On 18 April 1996 petitioner's new counsel entered his appearance and moved for
reconsideration of respondent court's decision. Respondent Yapchiongco opposed the
motion on the ground that the period for its filing had already expired. He insisted that on
the basis of the dates of the notices and the notation "Unclaimed: Return to Sender"
stamped on the envelope containing the decision of respondent court, service by
registered mail was complete five (5) days from 15 June 1995, and thus commenced the
running of the period for reconsideration, the last day being 5 July 1995. Respondent
court sustained the opposition and denied the motion.

On 21 December 1996 petitioner moved for leave to admit his motion for
reconsideration raising the argument that it was filed on the fifteenth (15th) day from
actual receipt of the decision. On 30 January 1997 respondent court likewise denied
reconsideration based on the finding that the motion was in reality a second motion for
reconsideration which was prohibited under Sec. 6, Rule 9, of its Revised Internal Rules.

ISSUE:
Did respondent court commit grave abuse of discretion in denying both motions?
RULING:

Respondent Court of Appeals, indeed, committed grave abuse of discretion. Section 8,


Rule 13, of the Rules of Court provides:

Completeness of service. - Personal service is complete upon actual delivery. Service by


ordinary mail is complete upon the expiration of five (5) days after mailing, unless the
court otherwise provides. Service by registered mail is complete upon actual receipt by
the addressee; but if he fails to claim his mail from the post office within five (5) days from
the date of first notice of the postmaster, service shall take effect at the expiration of such
time.

It may, be observed that the rule on service by registered mail contemplates two (2)
situations: first, actual service the completeness of which is determined upon receipt by
the addressee of the registered mail and, second, constructive service the completeness
of which is determined, upon the expiration of five (5) days from the date of first notice of
the postmaster without the addressee having claimed the registered mail. The second
circumstance was appreciated by respondent court to obtain in the present case. Yet for
completeness of constructive service there must be conclusive proof that petitioner's
former counsel or somebody acting on his behalf was duly notified or had actually
received the notice, referring to the postmaster's certification to that effect. Here, private
respondent failed to present such proof before respondent court but only did so in the
present proceedings. Wherefore, the petition is granted.

133.
Manuel Bautista et al. v. Margarito Bautista
G.R. No. 202088 March 8, 2017

FACTS:
This case stemmed from a Complaint for Partition and Accounting with Prayer for
Temporary Restraining Order and/or Writ of Preliminary Injunction filed by the petitioners
against Margarito and the other defendants over several properties allegedly co-owned
by them, which included Sta. Monica property, the subject property.

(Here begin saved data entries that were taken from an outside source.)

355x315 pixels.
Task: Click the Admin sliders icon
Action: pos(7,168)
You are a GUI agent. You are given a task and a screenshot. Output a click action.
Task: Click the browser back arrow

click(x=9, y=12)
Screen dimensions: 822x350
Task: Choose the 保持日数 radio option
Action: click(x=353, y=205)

Petitioners averred that Margarito and the others refused their demands for the partition.
On the other hand, Margarito contends that he exclusively owns the property since he
used his personal funds in purchasing the land.
The RTC ruled in favor of the petitioners and declared, among other things, that the Sta.
Monica property was commonly owned by the siblings. The RTC also ordered that the
property be partitioned among all of them and that an accounting of its income be held.
Margarito filed a Motion for Reconsideration, but the RTC denied. Aggrieved, Margarito
elevated the case before the CA. The CA reversed the decision of the RTC. Petitioners
filed a Motion for Reconsideration but it was denied. Hence, this petition.
ISSUE:
Whether or not an implied resulting trust existed among the parties.

RULING:
The petition is impressed with merit.

There is an implied trust when a property is sold and the legal estate is granted to one
party but the price is paid by another for the purpose of having the beneficial interest of
the property. This is sometimes referred to as a purchase money resulting trust, the
elements of which are: (a) an actual payment of money, property or services, or an
equivalent, constituting valuable consideration; and (b) such consideration must be
furnished by the alleged beneficiary of a resulting trust.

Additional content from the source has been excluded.